In v.8, the action God took for the received information was to coming down to deliver them and to bring them up to the Promised land.
While in v.10, after God came down, His conclusion is to send Moses to bring His people out. In other words, Moses was the tool in God's hand to finish His ministry.
(NET) The deliverance of Israel was to be God’s work—hence, “I will send you.” When God commissioned people, often using the verb “to send,” it indicated that they went with his backing, his power, and his authority. Moses could not have brought Israel out without this. To name this incident a commissioning, then, means that the authority came from God to do the work (compare John 3:2).
(EBC) The call of Moses comes to a double conclusion in vv.9–10 with the phrase “And/so now” (see Notes). Verse 9 essentially repeats v.7 by summarizing the preceding speech and by restating the grounds on which this divine call is issued: viz., Israel’s present need and God’s solution. Verse 10, however, is the bottom line to the whole incident of the burning bush: it is the formal commissioning of Moses as God’s emissary to lead Israel out of Egypt.
(2) The 3 descriptions of the land:
A. (NET) The land to which they are going is both good (in terms of quality) and large (in terms of size).
B. (EBC) It was a “land flowing with milk and honey” in that the sheep and goats gave the milk while the nectar of the vine and the work of the bees added more delectables, and those in abundance.
(NET) The land is modified by “flowing,” and “flowing” is explained by the genitives “milk and honey.” These two products will be in abundance in the land, and they therefore exemplify what a desirable land it is. The language is hyperbolic, as if the land were streaming with these products.
C. (EBC) it was spacious because six nations (or in some parallel lists, ten...) were living there; but Israel would possess it all.
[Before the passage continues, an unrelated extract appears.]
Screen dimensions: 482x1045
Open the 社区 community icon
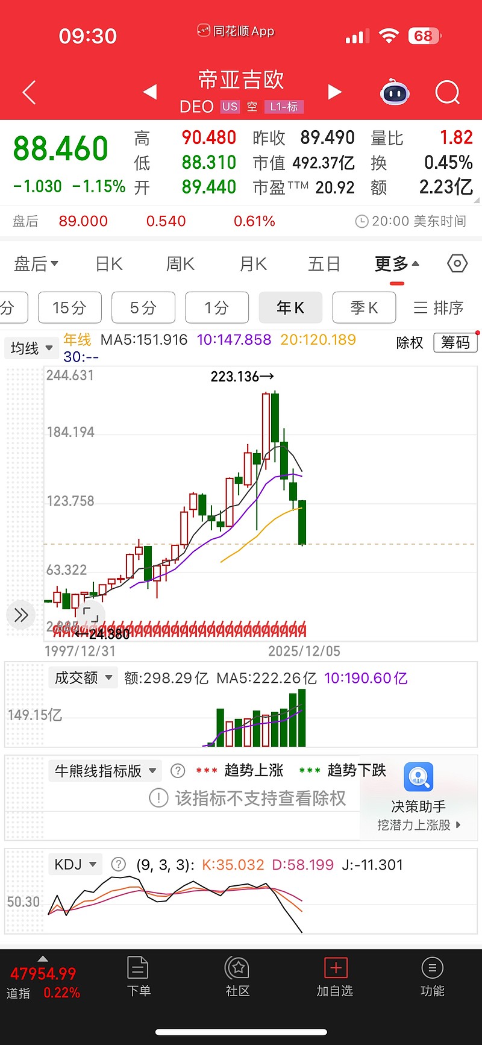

Reflection: God had a plan for Israel which would transfer them from affliction/suffering to the good land that He promised. However, this mission involved with a person who would be willing to go and took up the commission. God promised to be with him, with the saying, "I send you." Do I see the suffering of the people? Do I realize the good of the salvation? Am I willing to go and see the promise of God in the difficult times?